● REQUEST 1
In the passage about training mentor and student models, which datasets are named as the ones the experiment was run on?
● REQUEST 2
Put this sentence from the passage about training mentor and student models into Spanish: "When it comes to available data, our goal is to simulate real-life scenarios."
● REQUEST 3
Write the next few sentences of the passage about training mentor and student models, picking up right after its last sentence.

The difference from our work is that both mentor and student models are trained over the entire dataset, i.e., there are no unique data seen only by the student, as in our case. For now, the state-of-the-art results on any visual tasks are achieved by CNNs, as the classical fully-connected DNNs simply cannot compete with it. Even though the DNN limits can be pushed further , they are no match for the CNN architecture which relies on local correlations in a given image. Our method may enable DNNs to overcome this boundary, since the regular training procedures which failed to do so are not used by our method. Note that we can alter the mentor model as we deem fit, and rely on the soft labels it predicts, in order to train a student model, regardless of its architecture.
3 DeepMimic Training
3.1 Data Split
When it comes to available data, our goal is to simulate real-life scenarios. In such a case, we would usually have huge amounts of unlabeled data; these data are considered useless, most of the time, unless used for training autoencoders, for example.
In order to simulate such a scenario, we choose a ratio between the mentor’s training data and that of the student’s, such that there is a sufficient amount of unlabeled data to train the student and a sufficient amount of training data for the mentor model to reach good performance on the test set. We performed this experiment on the following datasets: MNIST , CIFAR-10 , and Tiny ImageNet. All the training data chosen for the student model are treated as unlabeled data, i.e., we ignore the labels as described in the next section.

● DATA EXTRACT
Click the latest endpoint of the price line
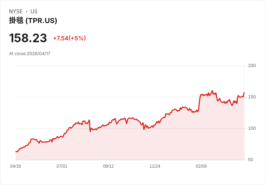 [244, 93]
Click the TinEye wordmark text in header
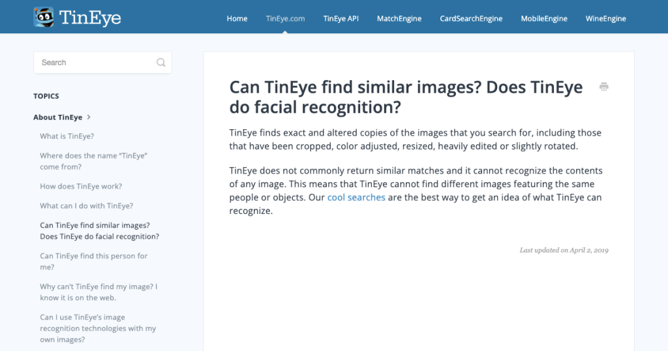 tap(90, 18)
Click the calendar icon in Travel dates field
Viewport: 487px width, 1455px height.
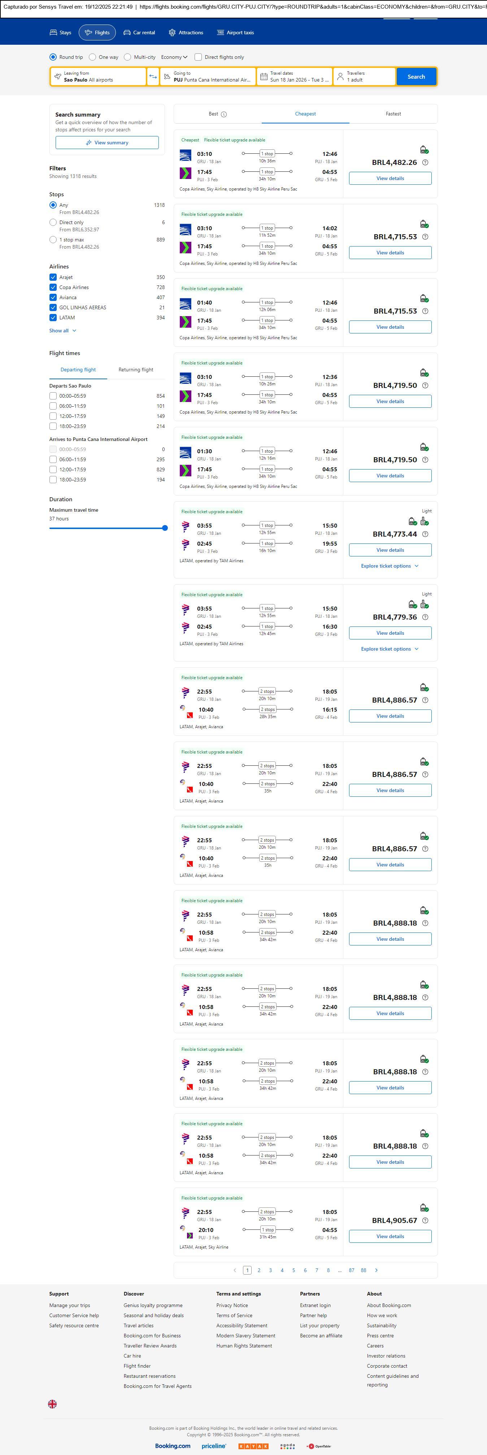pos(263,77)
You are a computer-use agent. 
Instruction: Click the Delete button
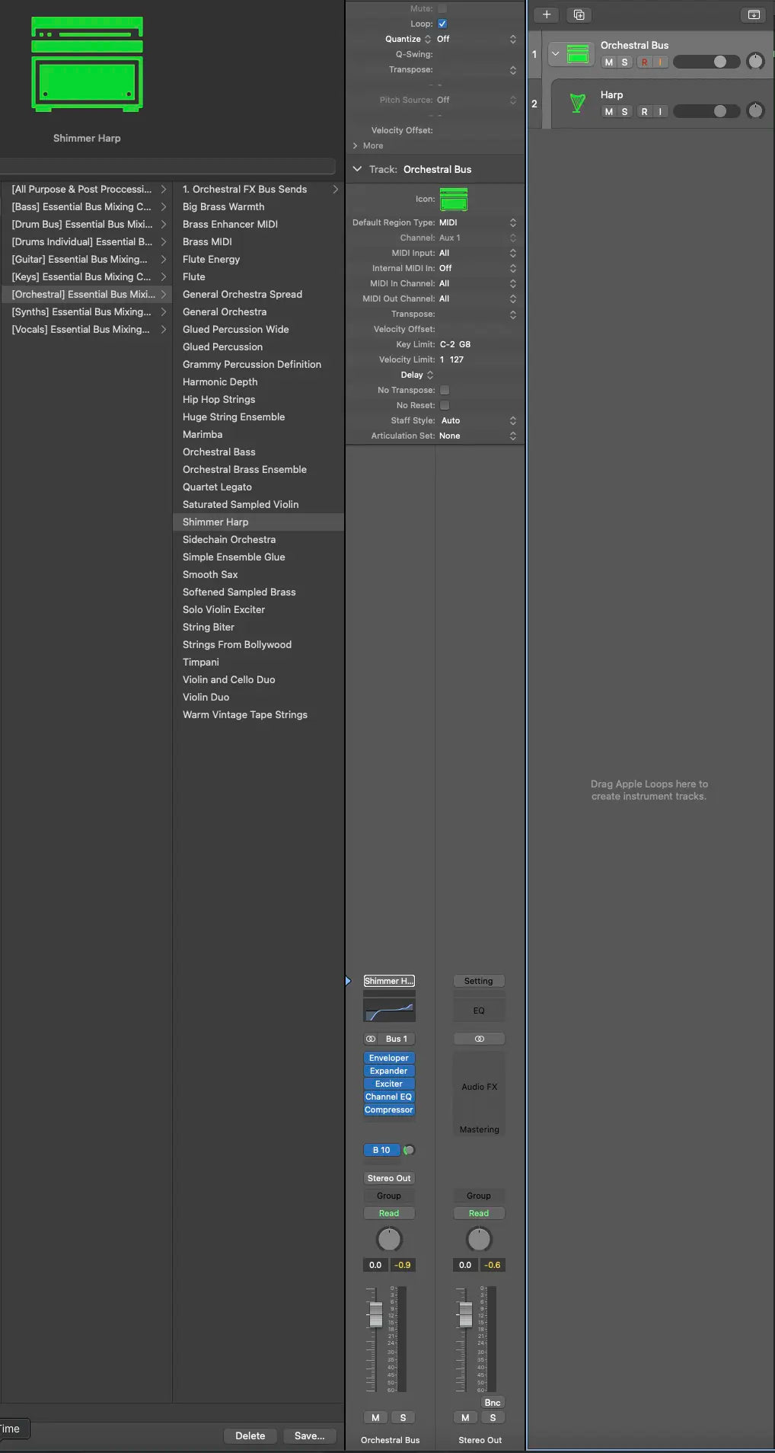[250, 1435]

==

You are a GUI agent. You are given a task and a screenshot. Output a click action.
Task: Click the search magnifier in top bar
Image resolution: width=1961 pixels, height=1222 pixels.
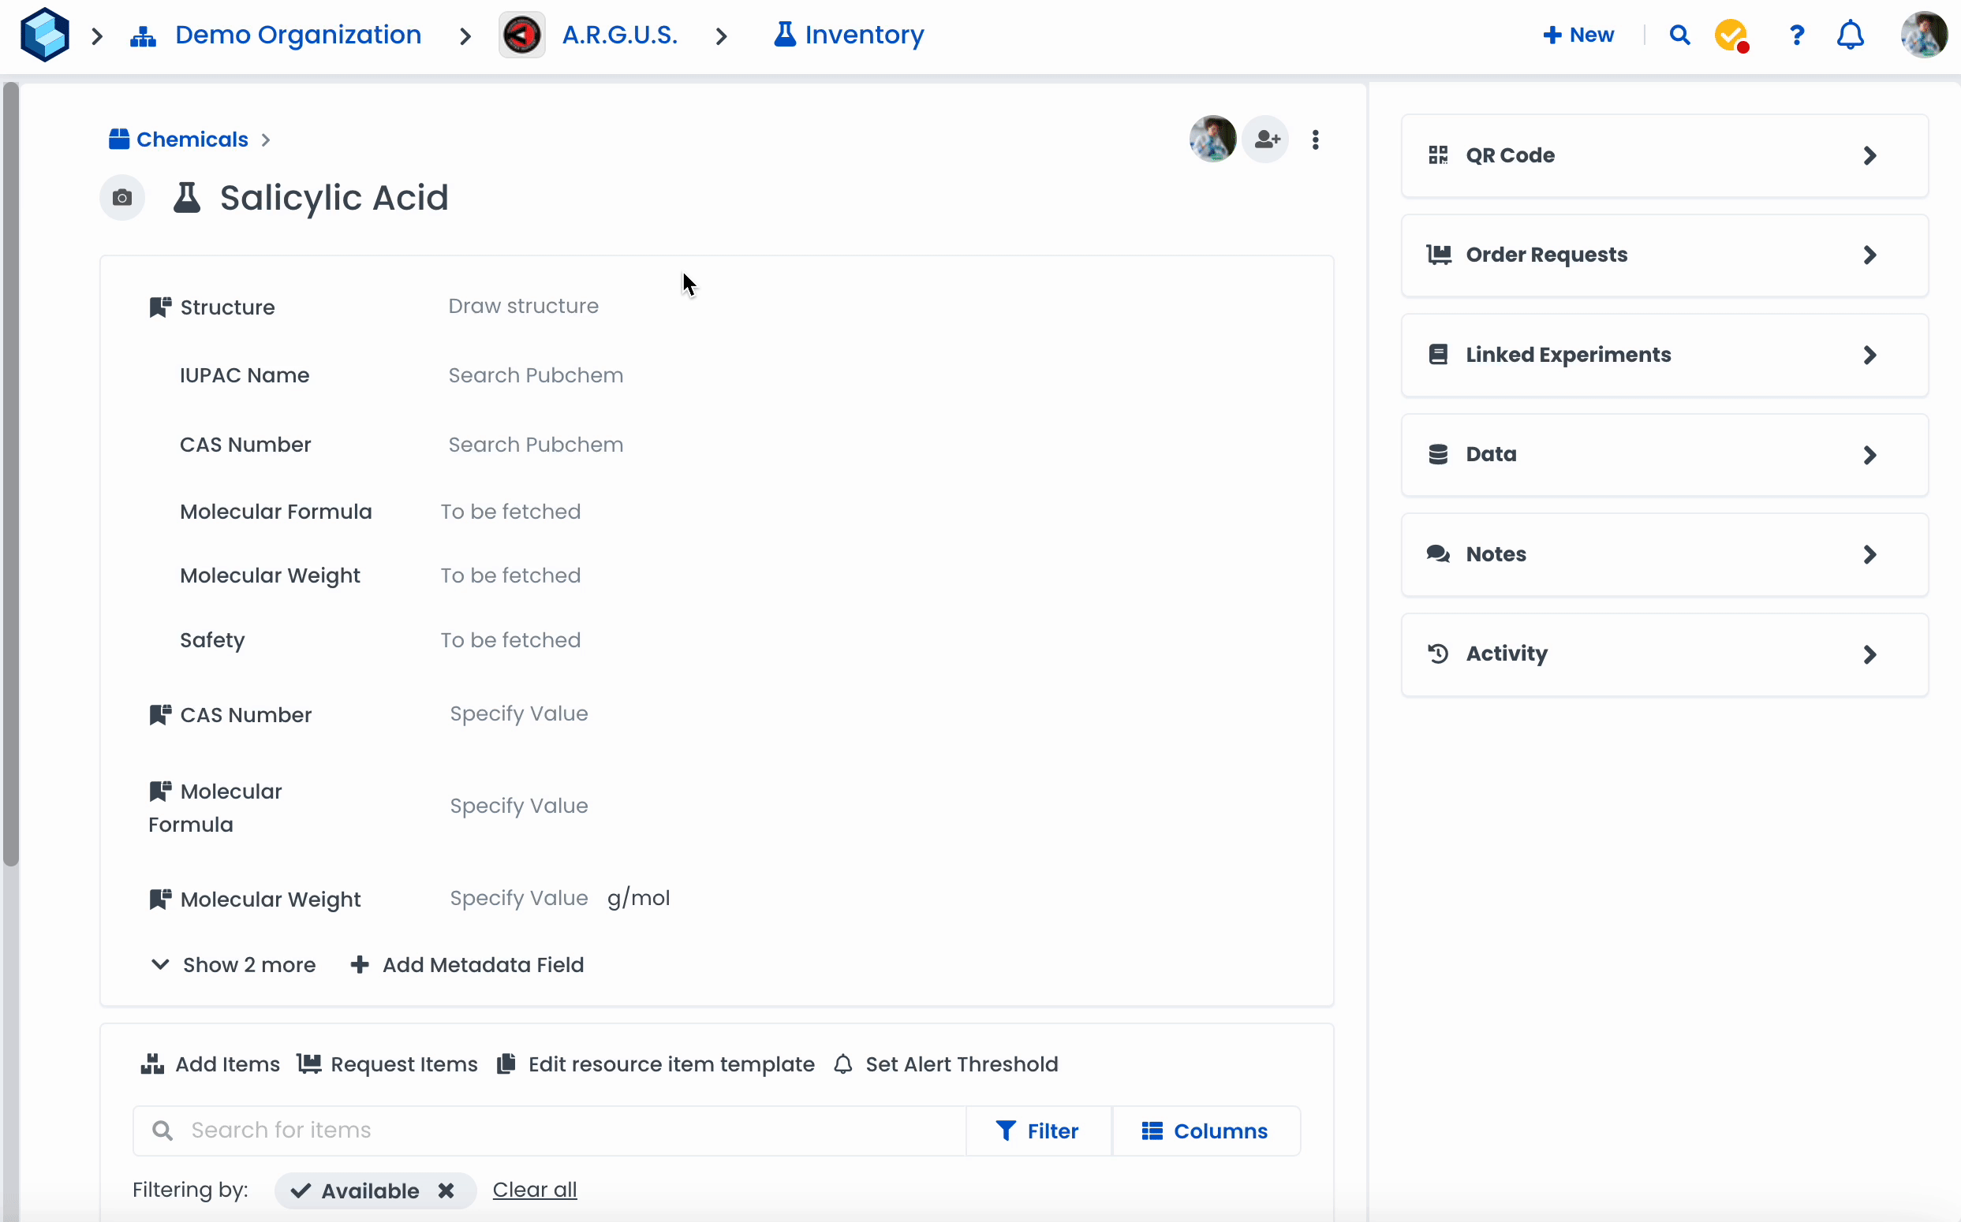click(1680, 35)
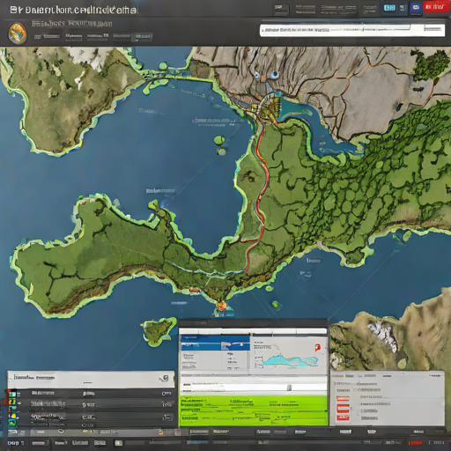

--

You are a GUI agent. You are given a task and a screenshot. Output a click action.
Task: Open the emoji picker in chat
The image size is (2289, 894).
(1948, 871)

● RESPONSE 1
MNIST, CIFAR-10, Tiny ImageNet

● RESPONSE 2
En cuanto a los datos disponibles, nuestro objetivo es simular escenarios de la vida real.

● RESPONSE 3
The ratio chosen for the data split is 1:4, which produced the best results after testing various split ratios, and considering the need for sufficient training data for the student model. All the images are randomly assigned to create balanced datasets in most experiments. In other words, by splitting the data randomly, we ensure that for each image of a certain label in the mentor dataset, there are four images of the same label in the student training set. This way both the mentor and the student datasets contain an equal number of images of each label, i.e., the image amount per each class is balanced. In order to simulate scenarios where the available data distribution is unknown and unbalanced, we modified in some of the experiments the student dataset by forcing, e.g., a different number of samples in each class, as described in Section 4.3. We did that by either removing a random number of samples from each class in the student dataset or adding a random amount of out-of-domain images to the student training set. Regardless, it seems the student is only bound to its mentor accuracy rate, i.e., even if there were huge amounts of data for the student, it could not be significantly better than its mentor. As for testing, we used the original test set of each dataset, respectively, to test both models. Since the datasets are fairly limited in size, we decided not to split the data to training, validation and testing; instead, we use all of the available data for training and testing.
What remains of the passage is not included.